The 'Hundred Regiments Offensive' was a Chinese major campaign by the communist Red Army, under the command of Peng Te-huai, against the Japanese army in the north-central region of China (20 August/5 December 1940).
In 1939/40 the Japanese forces in China had launched more than 109 small campaigns each involving about 1,000 combatants, and 10 large campaigns each involving some 10,000 men or more in their efforts to destroy the communist guerrilla forces in the Hebei and Shandong plains. In addition, Wang Ching-wei’s anti-communist puppet government had undertaken its own offensive against the communist guerrillas.
There was a general sentiment among the anti-Japanese resistance forces of China, particularly in the Kuomintang, that the communists were not contributing enough to the Chinese war effort, and were interested only in expanding their power base. It was as a result of these circumstances that the communists planned a major offensive to prove that they were helping the war effort, and so improve relations with the Kuomintang.
General Hayao Tada’s Northern China Area Army estimated the strength of communist regulars to be about 88,000 in December 1939, but two years later revised its estimate to 140,000. On the eve of the battle the communist forces had some 400,000 men distributed in 115 regiments. The extraordinary success and expansion of Chu Teh’s 8th Route Army against the Japanese had its commander and, indeed, the rest of the communist politico-military leadership hoping that the communist forces could engage the Japanese army and win. Mao Tse-tung argued that the war against Japan would be protracted, and that communist strategy should emphasise guerrilla warfare, political mobilisation and the building up of base areas.
Nevertheless, by 1940 the growth of the communist military strength was so great that Chu Teh ordered a co-ordinated offensive by most of the communist regular units (46 regiments of Lin Piao’s 115th Division, 47 of the 129th Division and 22 of the 120th Division) against the Japanese-held cities and the railway lines linking them.

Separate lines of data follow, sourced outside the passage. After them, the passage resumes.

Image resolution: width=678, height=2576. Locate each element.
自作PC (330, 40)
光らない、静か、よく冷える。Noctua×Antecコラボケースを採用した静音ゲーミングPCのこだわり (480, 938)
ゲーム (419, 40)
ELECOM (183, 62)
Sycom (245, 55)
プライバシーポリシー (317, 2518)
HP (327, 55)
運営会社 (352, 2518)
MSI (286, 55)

From 20 August to 10 September the communist forces attacked the railway line that separated the communist base areas, chiefly those from Dezhou to Shijiazhuang in Hebei, Shijiazhuang to Taiyuan in central Shanxi, and Taiyuan to Datong in northern Shanxi. They succeeded in blowing up bridges and tunnels and ripping up track, and went on for the rest of September to tackle the Japanese garrisons frontally, taking very heavy losses (22,000 regulars compared to Japanese losses of between 3,000 and 20,900 men according to source). In all, about 600 miles (965 km) of railway track were destroyed and the Chingching coal mine, which was important to the Japanese war industry, was rendered inoperative for six months.
This was the greatest victory fought and won by the communists during World War II. However, from October to December the Japanese responded in force, reasserting control of railway lines and conducting aggressive clearance operations in the rural areas around them. When General Yasuji Okamura took command of the Northern China Area Army in the summer, his response to the 'Hundred Regiments Offensive', in which the Japanese-led forces had taken casualties of 46,000 (including 20,900 Japanese) men to the communists' 22,000 men, was the 'Sanko' (three alls) campaign, as a result of which the population of the communist base areas dropped dramatically and communist operations were severely limited, with the communist forces reduced to 300,000 men. Communist control was also reduced to 10 out of 437 counties in the northern part of China.
Mao used the subsequent 'rectification campaign' to reassert his personal authority over the party and over military strategy, and this meant the abandonment of any serious communist challenge to the Japanese position in the northern part of China for the rest of the war. Henceforward, therefore, the communists engage the Japanese only in guerrilla warfare and concentrate on rebuilding their own foothold in the northern part of China. Mao criticised Peng for revealing the strength of the communist forces to the Kuomintang.